While the constitutional challenge to Indiana’s much-hyped voucher program is pending in our Supreme Court, it might be instructive to look to Louisiana, where Bobby Jindal’s equally-hyped version has just been declared unconstitutional. The legal issues are very different–both challenges were based upon state constitutional provisions, and Indiana’s constitution doesn’t contain the provision that was fatal to the Louisiana program. So there’s no legal equivalence.
Instead, what we can learn from Louisiana falls under the old adage that “there’s many a slip twixt the cup and the lip.”

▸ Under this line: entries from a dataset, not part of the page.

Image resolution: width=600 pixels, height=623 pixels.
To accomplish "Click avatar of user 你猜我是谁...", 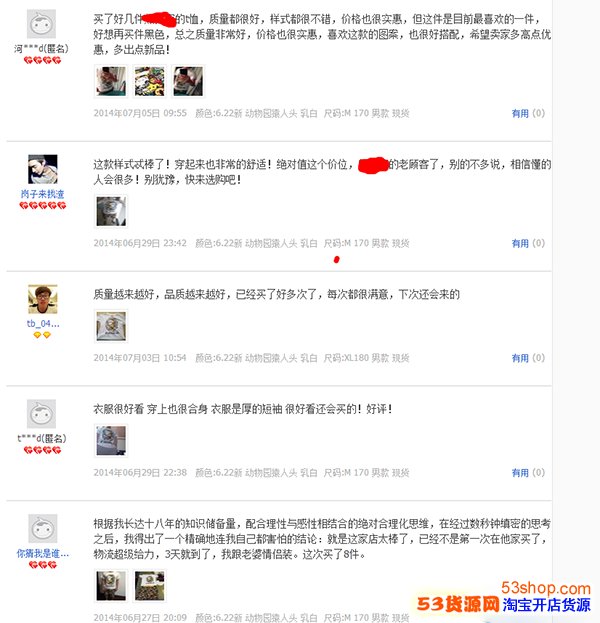I will tap(43, 528).

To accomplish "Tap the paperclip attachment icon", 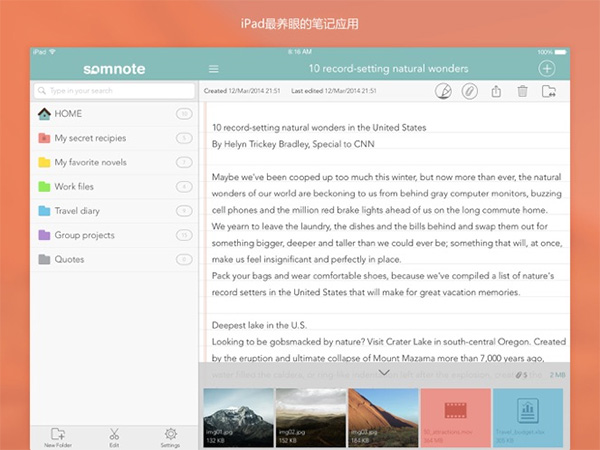I will pyautogui.click(x=469, y=91).
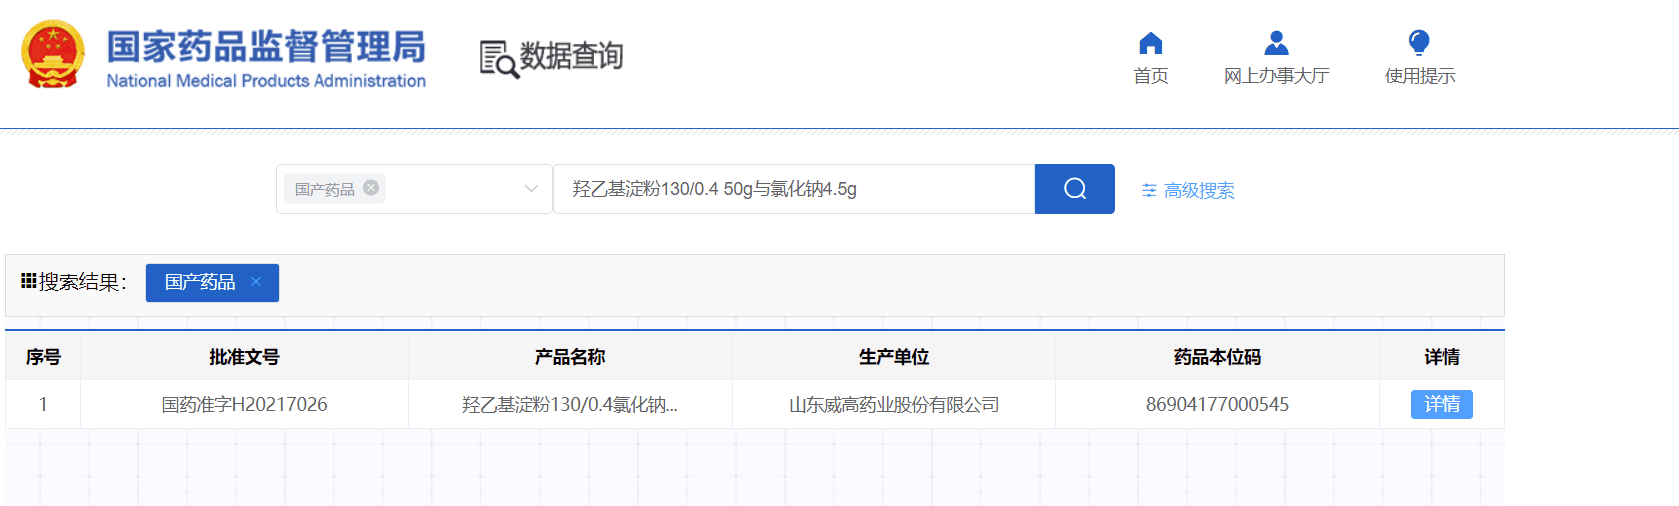This screenshot has width=1679, height=506.
Task: Open 使用提示 in the navigation
Action: click(x=1419, y=76)
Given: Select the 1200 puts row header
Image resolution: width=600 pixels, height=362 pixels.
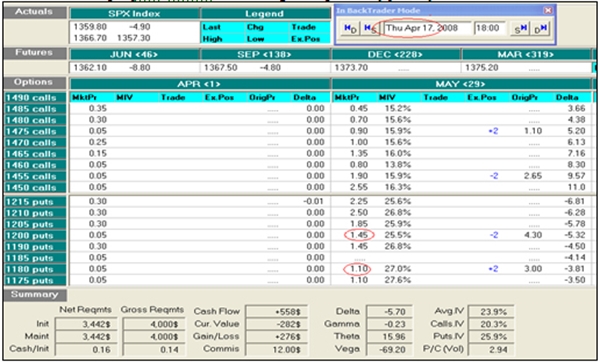Looking at the screenshot, I should (x=35, y=235).
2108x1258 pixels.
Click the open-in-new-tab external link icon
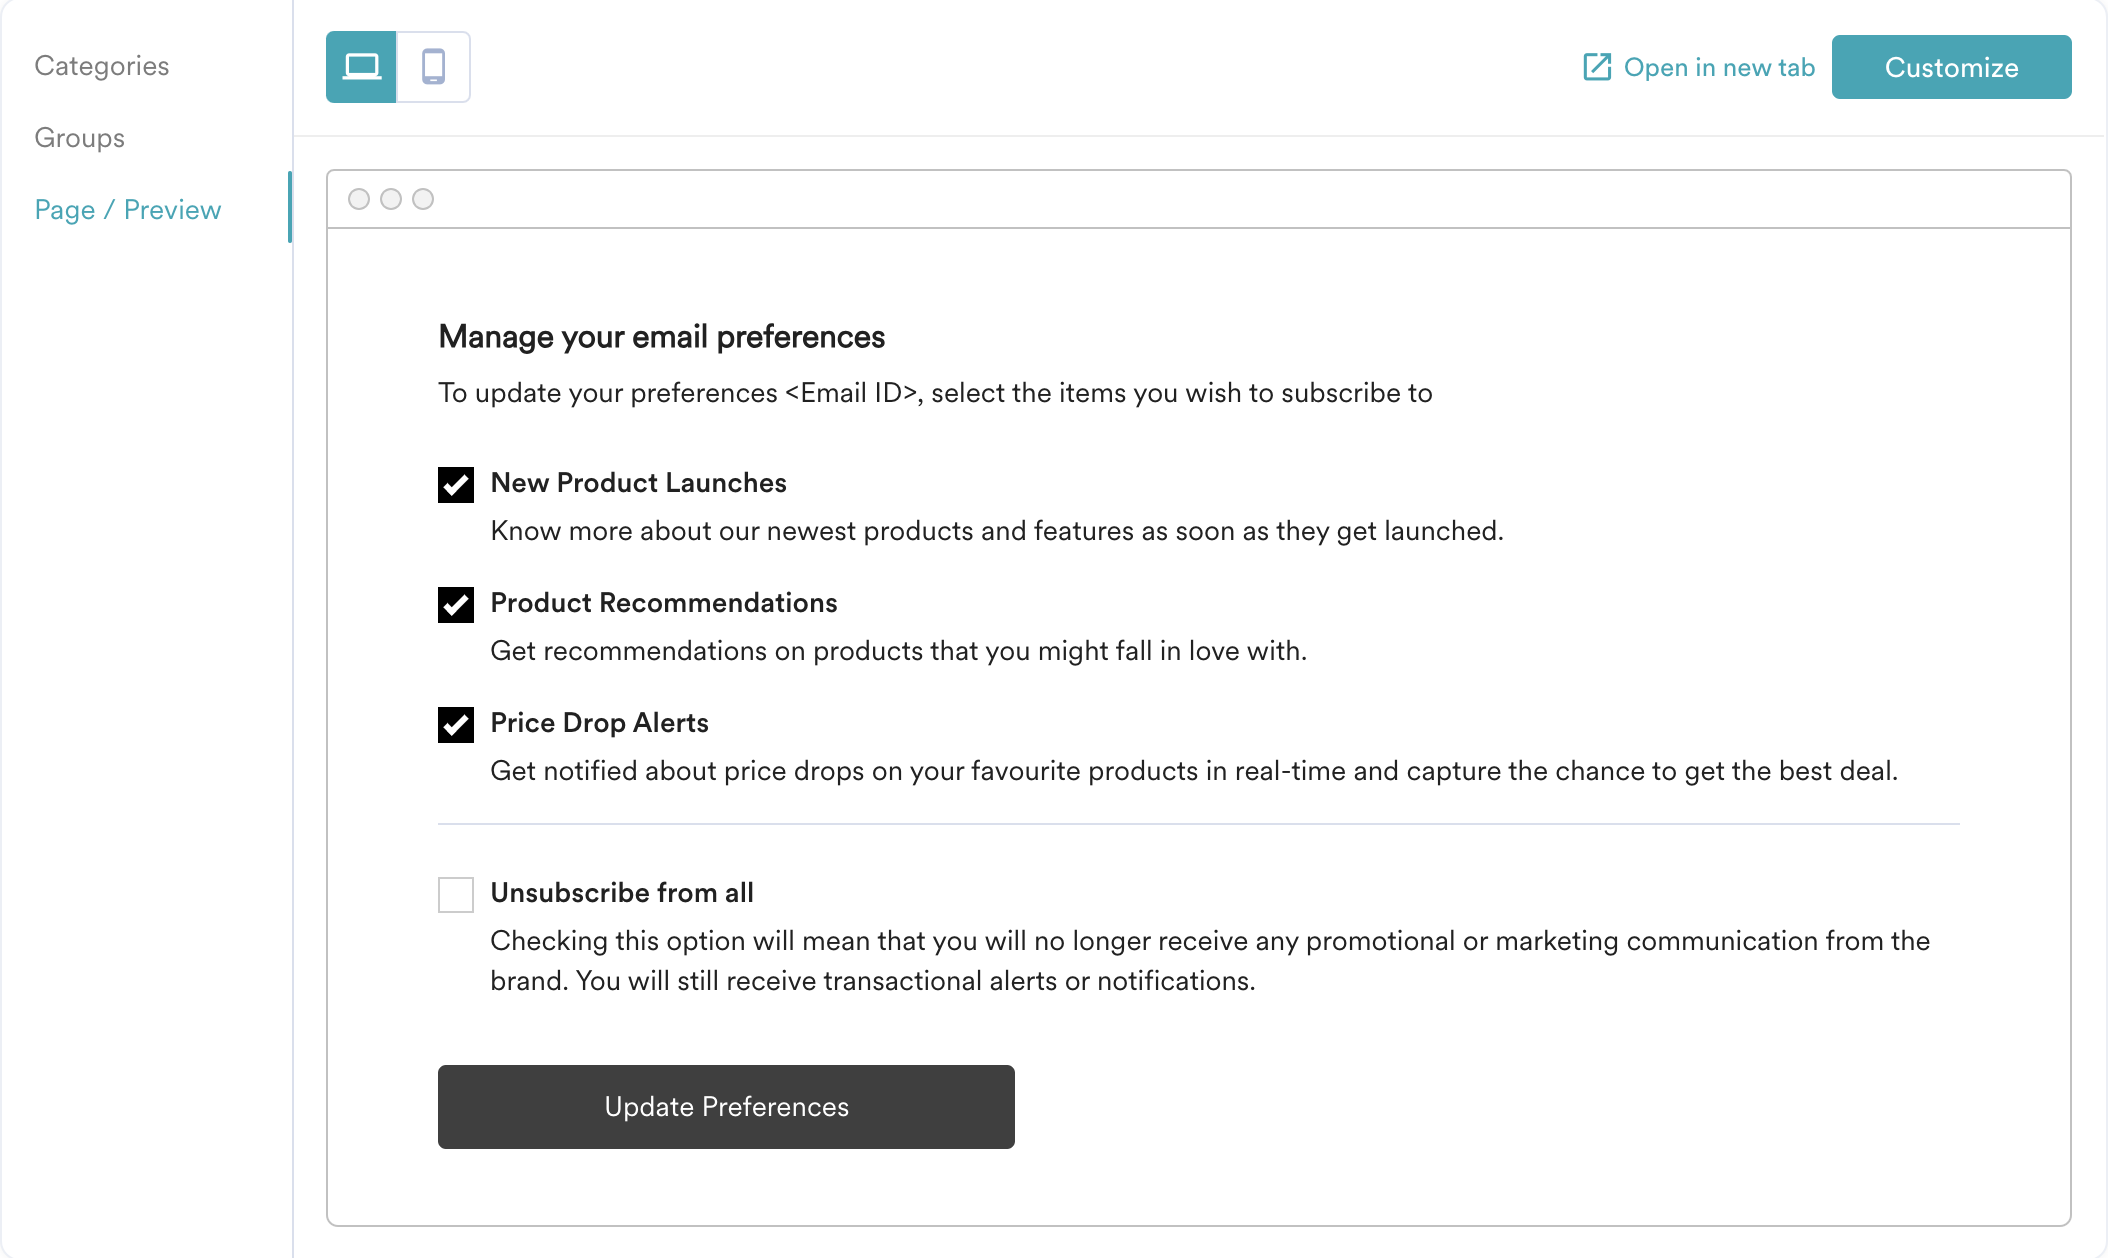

Even the most well-meaning privatization efforts tend to founder on the shoals of accountability. When the effort involves education, those problems multiply. Despite lots of rhetoric, most academic studies of school voucher programs find that the only area of improvement is in parent satisfaction. Even in well-run programs, student performance remains where one would expect based upon a variety of sociological factors. Reports about rising test scores tend, upon further inquiry, to be based on the ability of private schools to eject students who aren’t making the grade.
Those results come from well-run programs. Louisiana is a poster child for the programs where ideology trumps accountability and basic common sense.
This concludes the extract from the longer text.